The Kite Runner is a stage adaptation based on the international best selling novel by Khaled Hossein that sold 31.5 million copies worldwide and later went on to be a major feature film that was nominated for two golden globe awards. Adapted by Matthew Spangler, it tells the story of friendship between Amir and Hassan. Act 1 takes us through the development of their relationship as friends but also has an emphasis on power and status as Hassan is a servant along with his farther to Amir and his farther. We are also shown themes of guilt, loyalty and sacrifice - resulting in a jaw dropping twist that I was not prepared for before having not watched the show or read the book (it’s a tear-jerker).

It has to be said that this act was strong, engaging and powerful. Hassan is portrayed by Jo Ben Ayed and his characterisation to display the youth in Hassan is fantastic, even down to the body language, vocal play and other small details. Act 2 takes us on the journey of Amir and his farther, having fled their country and again provides another shock twist. The portrayal of Amir is done with perfect conviction and delivery by Raj Ghatak. I did feel that Act 2 was slightly too prolonged for me and I felt it could have been done with the same amount of energy in less time. Nevertheless, as a whole it was brilliant to watch as a first time audience member.
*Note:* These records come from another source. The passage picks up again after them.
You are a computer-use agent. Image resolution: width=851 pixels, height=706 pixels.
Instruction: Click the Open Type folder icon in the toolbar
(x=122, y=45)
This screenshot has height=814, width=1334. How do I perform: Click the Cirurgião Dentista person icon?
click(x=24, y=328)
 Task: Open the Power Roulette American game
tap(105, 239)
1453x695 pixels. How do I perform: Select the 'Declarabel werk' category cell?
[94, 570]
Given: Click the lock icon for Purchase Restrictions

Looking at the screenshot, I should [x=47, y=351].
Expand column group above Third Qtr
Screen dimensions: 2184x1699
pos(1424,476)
Tonight’s set design consisted of 2 Kite ‘wings’ which where cleverly incorporated into scenes with projected patterns on. Scene changes and transitions have to be commended for their slickness throughout the show. The kite scenes happened to be my personal favourite with the addition of a schwirrbogen. Also, the addition of the percussive music added to the scenes providing static tension in parts which enhanced the overall atmosphere through the use of Tibetan singing bowls - a really clever addition I thought. Hanif Khan played the tabla throughout and personally if was crucial to many scenes as it added another element and layer to the performance as a whole. It’s clear a lot of thought has gone into every element of this production and it’s paid off.

Overall, The Kite Runner is an engaging production that explores a variety of themes that will leave you wanting more.